Poema em Linhas Tortas

Eu, que não tenho nada para falar,
Eu, que tenho tudo para esconder, 
Eu, que sou tão superior,
Eu, que sou tão inferior,
Eu, que sou tão doente e carente e descontente,
Eu, que sou tão diferente,
Eu, que sou tão presunçoso,
Eu, que sou tão apegado e apagado,
Eu, que sou o Príncipe, ou quem sabe o Rei,
Eu, o Grande Rei, o orgulhoso,
Eu, o grande Príncipe, o medroso,
Eu, o Rei do orgulho, 
Eu, o Príncipe do entulho,
Do entulho de minhas desgovernadas emoções,
Quem sou eu então para analisar Pessoa, qualquer pessoa?

Eu, que sou tão fechado,
Eu, que sou tão calado,
Eu que sou tão magoado,
Eu, que sou tão sofrido,
Eu, que sou tão sentido,
Eu, que sou tão perdido,

Eu, que com minha miopia da alma não consigo olhar,
Eu, que com meu coração fechado, não consigo compartilhar...

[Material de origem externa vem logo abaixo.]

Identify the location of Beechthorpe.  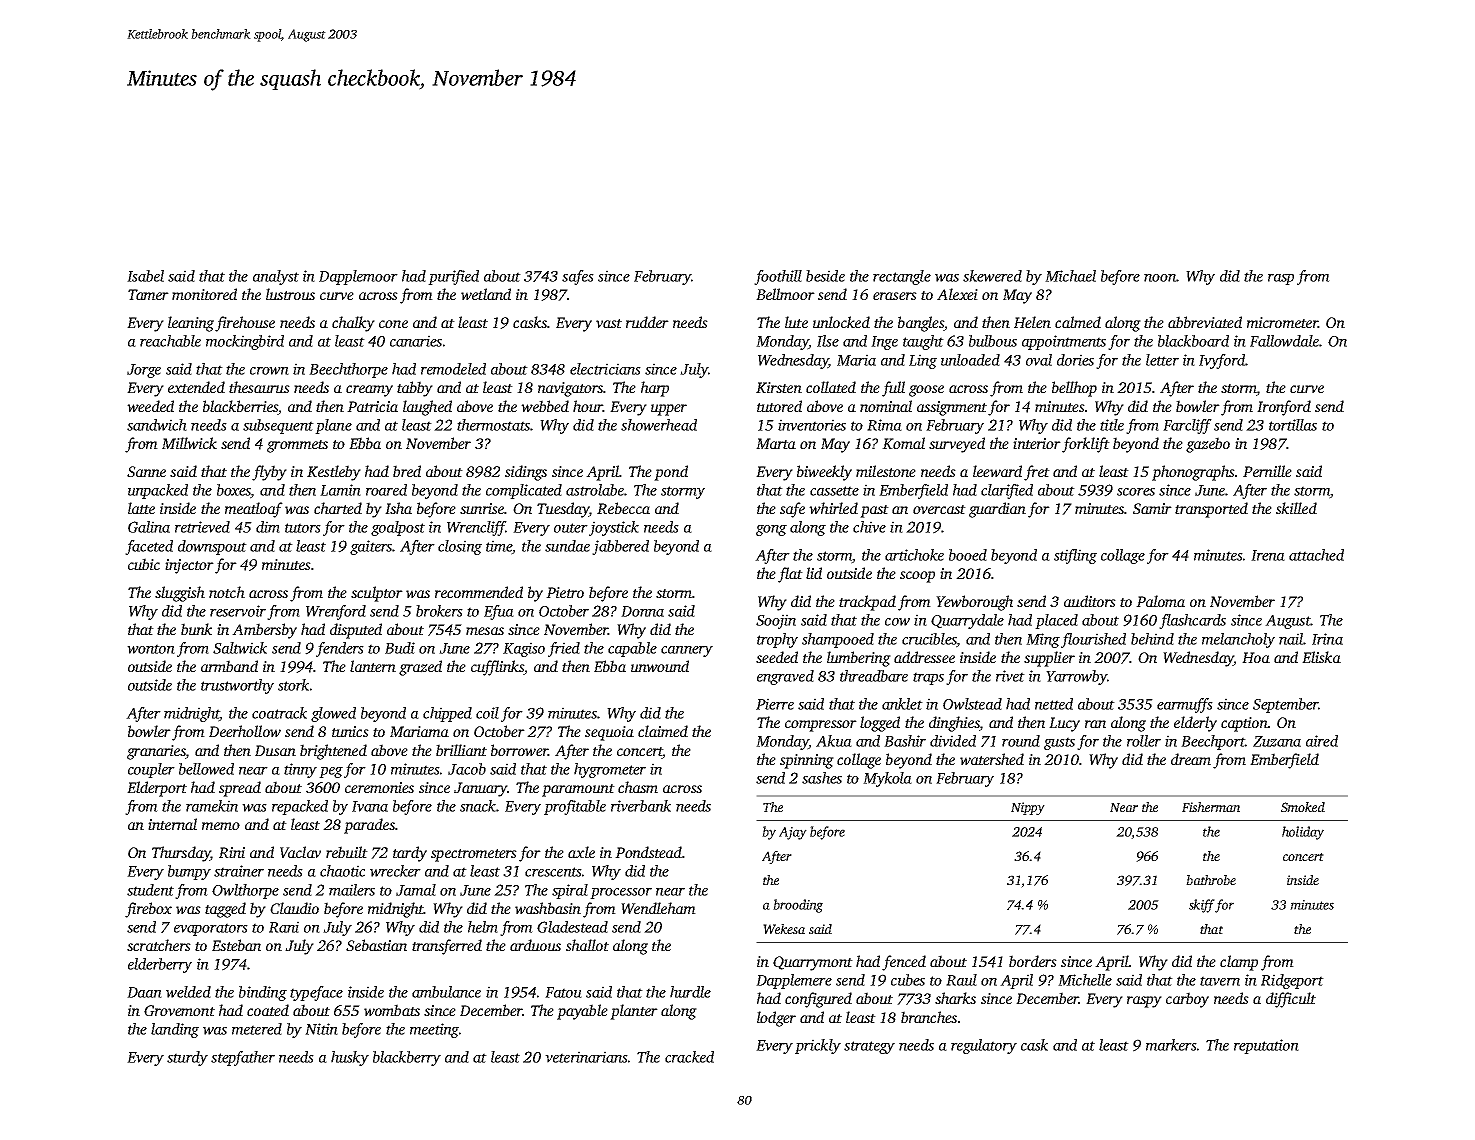
(348, 370).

Eu, que tenho tanto medo da vida,
Eu, que tenho tanto medo da morte,
Eu, que tenho tanto medo do azar e da sorte,
Eu, que não consigo me libertar, por amar minhas masmorras,
Eu, que adoro conchas e grutas e cavernas, 
Eu, que tanto me apego à escuridão,
Eu, que não consigo sorrir, por fechar-me tanto em minha amargura,
Que não consigo levantar-me, por amar tanto meu próprio e quente sepulcro,
Que prefiro correr, por não conseguir caminhar,
Que prefiro criticar, por não ser capaz de participar...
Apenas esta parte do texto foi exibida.